## Extrait fourni
————

En 1934 Cheikh Sadek se rendit à Tlemcen pour un concert donné par El Mossilia chez un notable tlemcenien, Bendimered. À cette occasion, il fit la connaissance de maître Taleb Abdeslam président du Nadi Essaada et beau frère de Bachir Taleb ibrahimi (compagnon de Ben Badis et futur directeur de la Medersa "Dar El Hadith" de Tlemcen.)

Mais l’événement le plus important, véritable tournant dans sa carrière, fut la rencontre et le début de sa longue amitié avec Cheikh Larbi Bensari, maître incontestable de la musique tlemcenienne, se référant à la tradition de Grenade (Sanaa-gharnati). Cheikh Larbi avait déjà animé à Béjaia avec son fils Ahmed, dit Redouane, en 1930, le mariage de Hadj Hassan Moulla. Cette fête respecta la tradition des  "sept jours et sept nuits". Cheikh Larbi dont la date de naissance est diversement appréciée selon les auteurs (1863, 1867, 1872), affirmait qu’il avait trente ans lors du concert qu’il avait donné à la foire de Paris de 1900, (selon Sid Ahmed Triqui). Il est mort en 1964. Il eut pour maître Mohammed Benchaabane, dit Boudelfa, lui même élève de Maalem Ichou El Medioni dit Makchiche. Ce dernier,de confession juive eut pour sa part comme maître Hadj Hammadi Baghdadi, né...en 1797 !

C’est là que Cheikh Sadek se rendit compte "que Tlemcen était une terre à explorer" et sa collaboration avec Cheikh Larbi fut des plus fructueuses. Cheikh Larbi lui transmit les arcanes du haouzi, de la sanaa tlemcenienne et... son coup d’archet spécifique de l’alto. Cheikh Sadek remit de son côté au maître tlemcenien ainsi qu’à son fils Redouane des morceaux inconnus à Tlemcen de la sanaa algéroise. Cheikh Sadek joua souvent avec Cheikh Larbi Bensari.

  Un jour Cheikh Larbi voulut surprendre Cheikh Sadek en lui présentant une chanson inédite, ramenée de Syrie. Après que le maître tlemcenien eut chanté le premier couplet, Sadek l’arrêta et entonna lui-même la suite. Il s’agissait de "Hanina ya hanina hanina ya, ah ya qamar sellem aala ghiabina". Devant l’air surpris de Cheikh Larbi, le maître bougiote lui expliqua qu’il tenait ce morceau de Cheikh Mohammed Benamara dit "El Kourd", appelé également "le doigt d’or" du malouf (terme définissant sa virtuosité instrumentale, en particulier au piano) qui avait séjourné longtemps au moyen Orient.

Cette chanson fut exhumée lors d’un festival des années 70 à Tlemcen, interprétée pour l’occasion par la voix chaude de Abderahmane dit Hemanou Baouche (fils de Cheikh Rachid Baouche, dit Abdelouahab Abdjaoui). Depuis ce jour, elle fit le tour d’Algérie, reprise en particulier par Nouri Koufi...

————

## Matériel fourni

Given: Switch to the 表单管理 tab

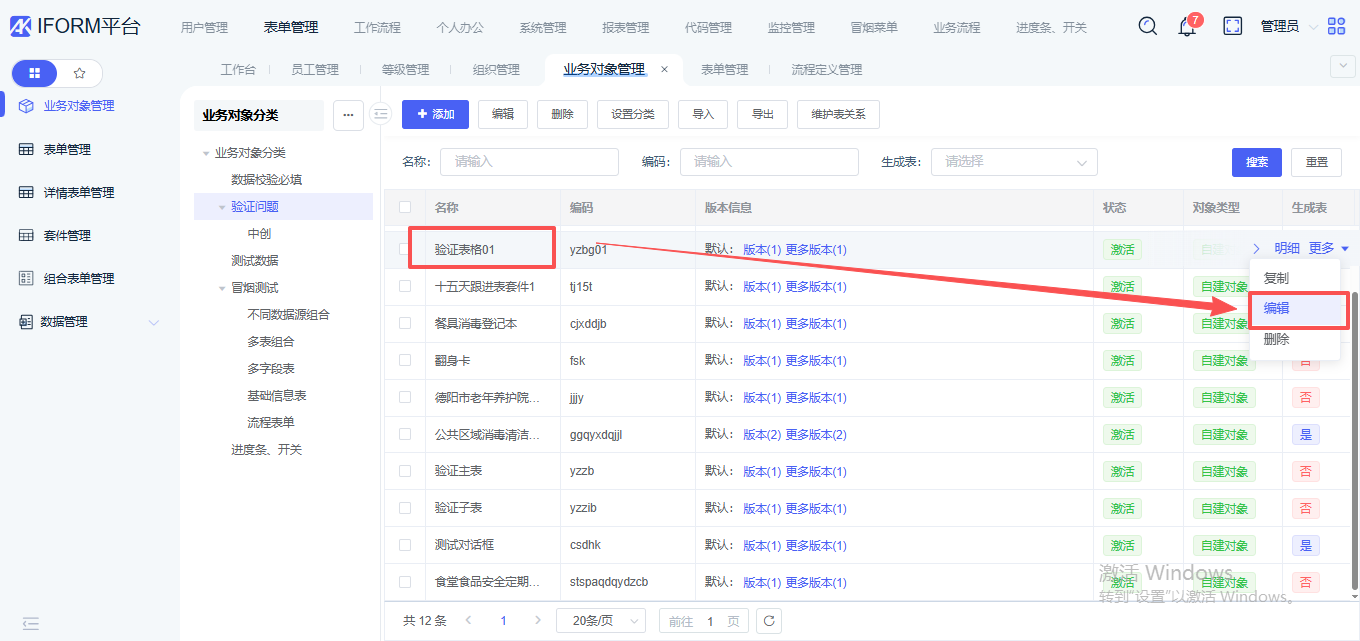Looking at the screenshot, I should (x=724, y=70).
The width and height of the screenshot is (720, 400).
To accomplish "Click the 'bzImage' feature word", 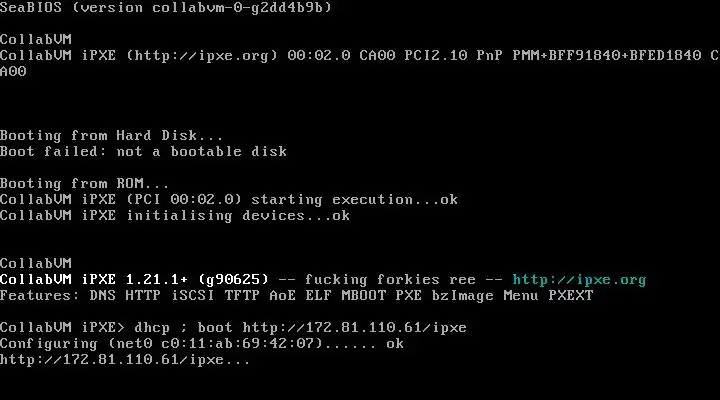I will [x=462, y=296].
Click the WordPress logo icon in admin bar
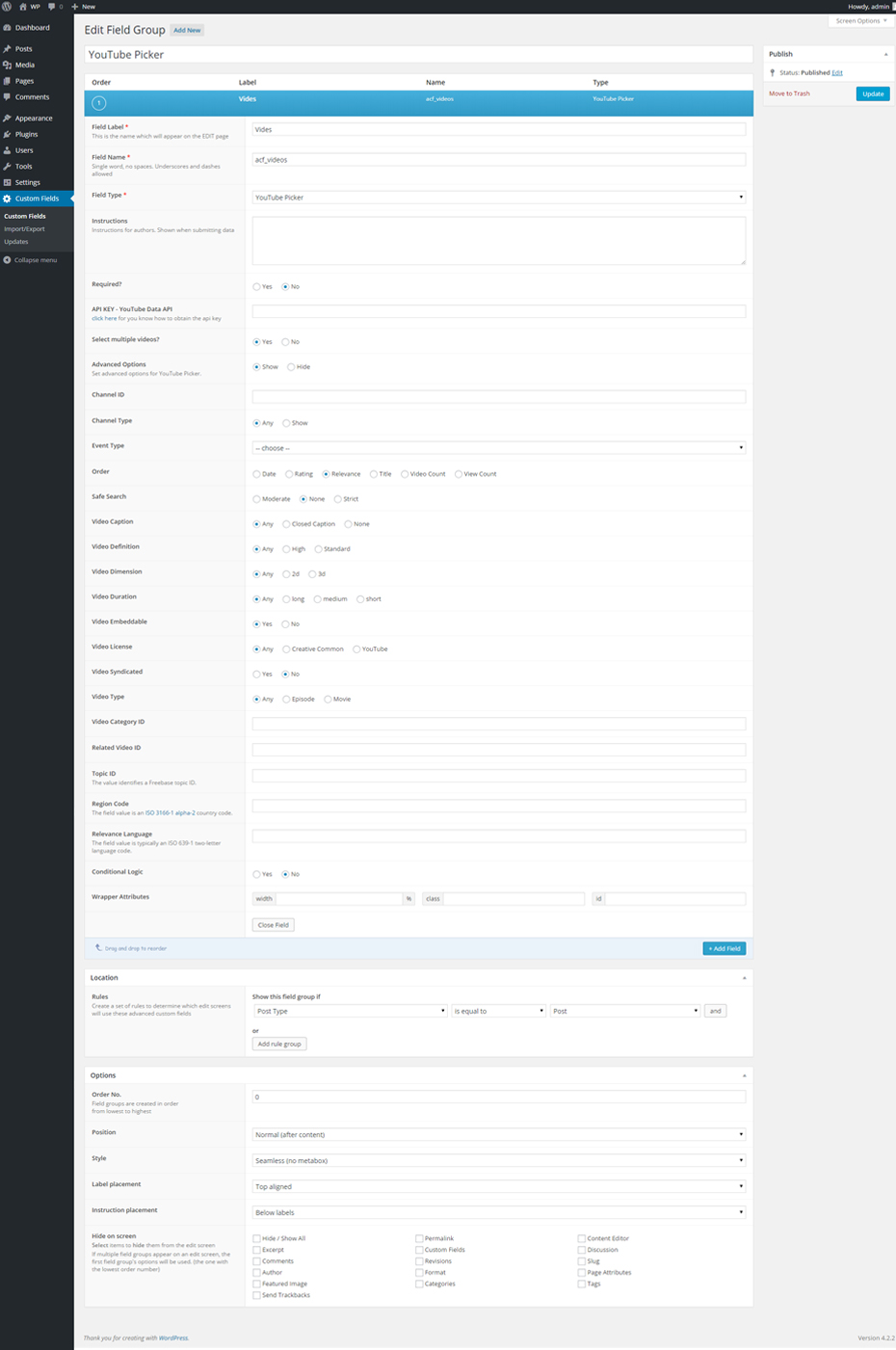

————

## Consigne 1
Traduisez en anglais, s'il vous plaît, cette phrase de l'extrait sur Cheikh Sadek : « Cheikh Sadek joua souvent avec Cheikh Larbi Bensari. »
## Consigne 2
D'après l'extrait sur Cheikh Sadek, pourquoi celui-ci a-t-il pu entonner lui-même la suite de la chanson ramenée de Syrie ? Répondez en une à trois phrases.
## Consigne 3
Reprenez l'extrait sur Cheikh Sadek à partir de l'endroit où il s'arrête.
Les items forment un matériel distinct de l'extrait sur Cheikh Sadek.

## Réponse rédigée 1
Cheikh Sadek often played with Cheikh Larbi Bensari.

## Réponse rédigée 2
Cheikh Sadek connaissait déjà ce morceau, qu'il tenait de Cheikh Mohammed Benamara, dit « El Kourd », surnommé « le doigt d'or » du malouf. Ce musicien avait longtemps séjourné au Moyen-Orient.

## Réponse rédigée 3
Cheikh Sadek prit également contact avec Cheikh Driss Rahal (de Nedroma) avec lequel il eut une correspondance soutenue. C’est une preuve de l’éclectisme du Cheikh à la recherche incessante de toute information sur le patrimoine poétique et musical.

 

Cheikh Sadek eut des amitiés tlemceniennes durables, en particulier avec Abdelkrim Dali et son beau-père Cheikh Omar Bekhchi (1884-1958). Cheikh Omar, maître du Rbab et grand formateur, bénéficia d’une solide formation auprès des frères Mohamed et Ghaouti Dib, eux-mêmes dignes passeurs de Cheikh Meneouer Ben Attou, de Boudelfa (1853-1914) et de Makhlouf  Rouch dit "Btaina"(1858/1931).

Omar Bekhchi possédait  une épicerie en plein cœur de la ville commerçante, rue Khaldoun au Medress, qui était le lieu de rendez-vous des musiciens tlemceniens et des musiciens de passage qui venaient le solliciter, comme Cheikh Sadek, Cheikh Sid Ahmed Serri, Cheikh Mohammed El Kourd, Cheikh Abdelkrim Dali, Cheikh Mustapha Brixi, Cheikh Mhamed El Anka...

Cheikh Omar Beckhchi était un virtuose du rbeb au même titre que Mustapha Belkhodja qui fut son élève.

Sadek, très peiné par le décès de son ami Omar Bekhchi (1958) lui dédia un  poème intitulé "Dikrayat Cheikh Omar".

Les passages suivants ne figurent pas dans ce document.